A Place Nobody Wanted
When the Mormons fled to Utah in 1847, they were looking for a place nobody else wanted. From Salt Lake City, Brigham Young “called” them to colonize towns and cities all over the great West. The last call came August 22, 1877, when Brother Brigham asked Mormons in the Sanpete Valley to colonize Castle Valley, between the foot of the Wasatch Plateau (to the west) and the edge of the San Rafael Swell. Some have wondered if Castle Valley was the very last place on earth that nobody else wanted. Most of those who came were young and filled with hope, looking for an opportunity to get some pastureland and build a new life. But one of the first women in the Valley, Hanna Olsson Seely, saw it differently: “Damn the man who would bring a woman to such a God Forsaken country,” she said. But she stayed and like so many others, made a home in a harsh and arid land.
Linda Louise Terry Barnes
1948 – 2010
This memorial is in honor of Linda Barnes and her 25 years of hard work and dedication as the caretaker of the view and rest areas along I-70 from Salina to the Utah-Colorado Border.
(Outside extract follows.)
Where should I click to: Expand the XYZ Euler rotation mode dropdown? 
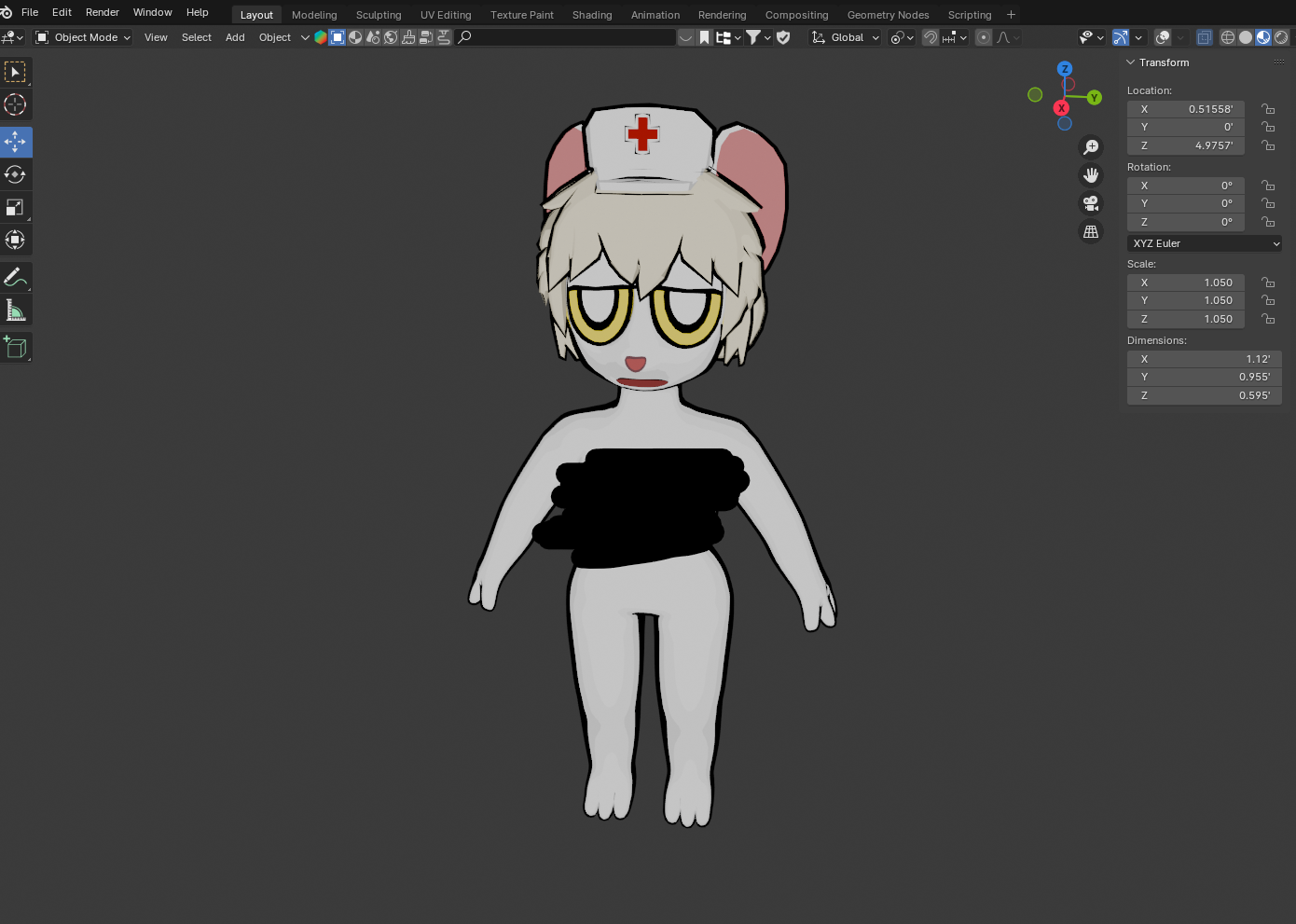click(x=1204, y=243)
Linda devoted herself to maintaining the view and rest areas and took pride in each one of them. Her work was more than just a job. The area, the constant change of scenery, and meeting many travelers along the way were part of her.
Linda worked until November 2009, which was as long as her health permitted. She passed away from cancer in September 2010. Linda was a beautiful woman who had many hobbies, including rock hunting and fishing. She was dedicated to her family and always wore a smile.